Adult eGFR (CKD-EPI 2021 creatinine): eGFR = 142 · min(SCr/κ, 1)α · max(SCr/κ, 1)−1.200 · 0.9938Age · 1.012 (if female)

Creatinine clearance (Cockcroft-Gault): CrCl = ((140 − Age) · Weight) / (72 · SCr), then multiply by 0.85 if female

Pediatric GFR (bedside Schwartz): eGFR = 0.413 · Height(cm) / SCr

Optional BSA: BSA = √((Height(cm) · Weight(kg))/3600)

Albuminuria / ACR categories: A1 < 30 mg/g, A2 = 30–300 mg/g, A3 > 300 mg/g

ACR unit conversion: if ACR is entered in mg/mmol, the calculator converts it to mg/g before assigning A1, A2, or A3.

Kidney-risk matrix logic: the calculator combines the adult GFR category (G1–G5) with the albuminuria category (A1–A3) to assign a simplified risk level such as low, moderately increased, high, or very high.

Method comparison: when enabled, the calculator also displays adult estimates from CKD-EPI 2021, Cockcroft-Gault, and MDRD for side-by-side comparison.

Example Problem & Step-by-Step Solution

Example 1 — Adult eGFR

Estimate eGFR for a 45-year-old male with SCr = 1.0 mg/dL.

  1. Use the 2021 CKD-EPI creatinine equation.
  2. For a male, κ = 0.9 and α = −0.302.
  3. Substitute age and creatinine into the formula.
  4. The result is an adult eGFR estimate in mL/min/1.73 m².

Example 2 — Creatinine clearance

Estimate CrCl for a 67-year-old female, 62 kg, with SCr = 1.3 mg/dL.

  1. Use the Cockcroft-Gault equation.
  2. Compute ((140 − 67)·62)/(72·1.3).
  3. Multiply by 0.85 for female sex.
  4. The result is estimated creatinine clearance in mL/min.

Example 3 — Pediatric GFR

Estimate pediatric GFR for a child with height = 128 cm and SCr = 0.7 mg/dL.

  1. Use the bedside Schwartz equation.
  2. Compute 0.413 × 128 / 0.7.
  3. The result is an estimated pediatric GFR in mL/min/1.73 m².

Frequently Asked Questions

Q: Is eGFR the same as creatinine clearance?

No.

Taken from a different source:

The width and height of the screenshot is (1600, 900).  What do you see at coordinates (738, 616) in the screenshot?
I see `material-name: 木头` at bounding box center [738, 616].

They are related estimates of kidney function, but they are not the same equation and are reported in different ways. Adult eGFR is usually standardized to 1.73 m², while Cockcroft-Gault creatinine clearance is typically reported in mL/min.

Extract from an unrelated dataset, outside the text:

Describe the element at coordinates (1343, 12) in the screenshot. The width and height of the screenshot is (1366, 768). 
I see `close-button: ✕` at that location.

Q: What do A1, A2, and A3 mean?

These are albuminuria categories based on urine albumin-to-creatinine ratio (ACR). In this calculator, A1 means less than 30 mg/g, A2 means 30–300 mg/g, and A3 means greater than 300 mg/g.

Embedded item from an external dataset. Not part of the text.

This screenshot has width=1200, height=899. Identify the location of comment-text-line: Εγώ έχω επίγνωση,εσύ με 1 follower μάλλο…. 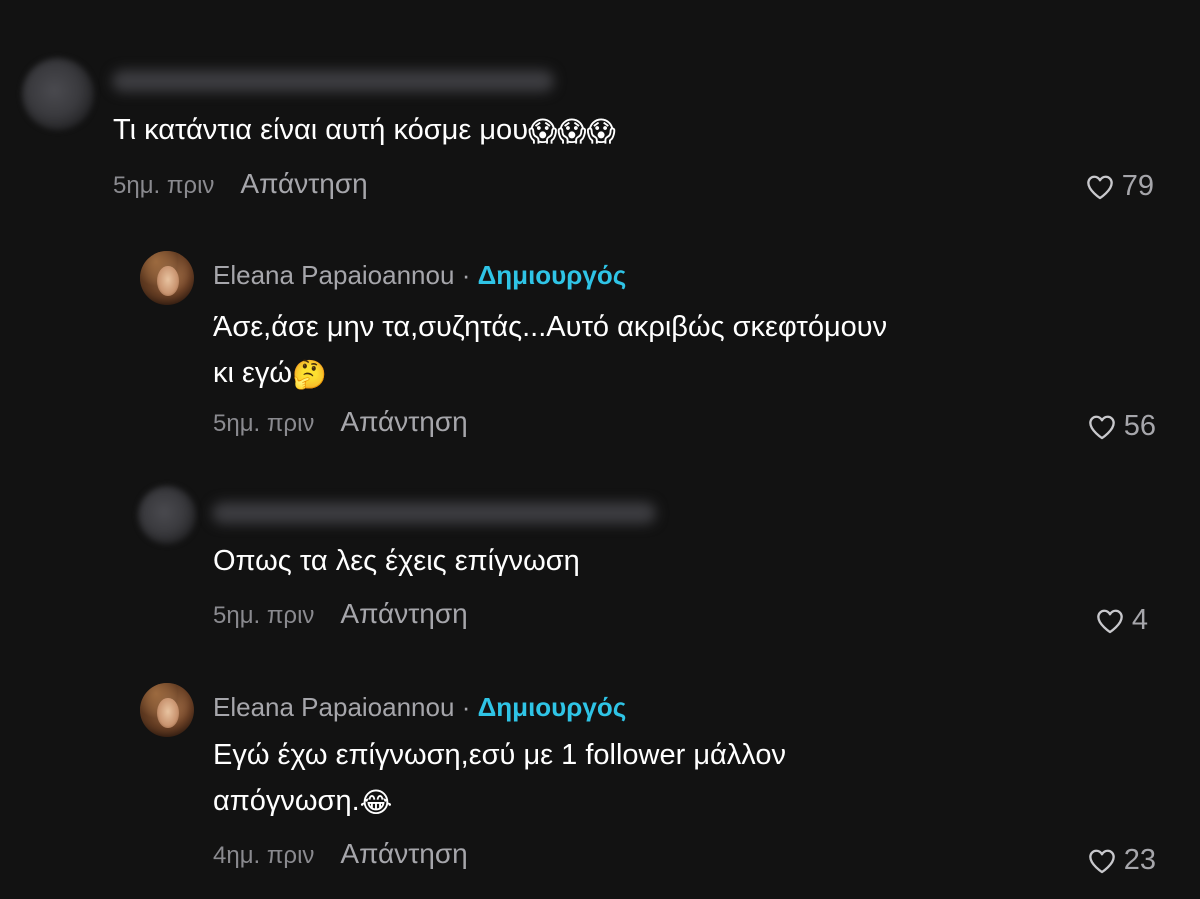
(500, 755).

Q: What does the tiny kidney-risk matrix show?

It combines the adult GFR category and the albuminuria category to show a simplified overall kidney-risk level. It is a quick interpretation aid, not a diagnosis by itself.

Q: Why can the compare-methods drawer show different numbers?

Because CKD-EPI 2021, Cockcroft-Gault, and MDRD are different equations with different assumptions and output conventions. They are all useful in different contexts, so the estimates will not always match exactly.

Q: Why does adult eGFR use mL/min/1.73 m²?

Adult eGFR is normalized to a standard body surface area of 1.73 m², which helps with comparison across adults.

Q: Why does the calculator ask for creatinine units?

Because the equations use serum creatinine numerically, the unit must be converted correctly before calculating.

Q: Does a low eGFR automatically mean CKD?

Not by itself. This calculator estimates kidney function, but diagnosis depends on the broader clinical picture and other kidney-damage markers.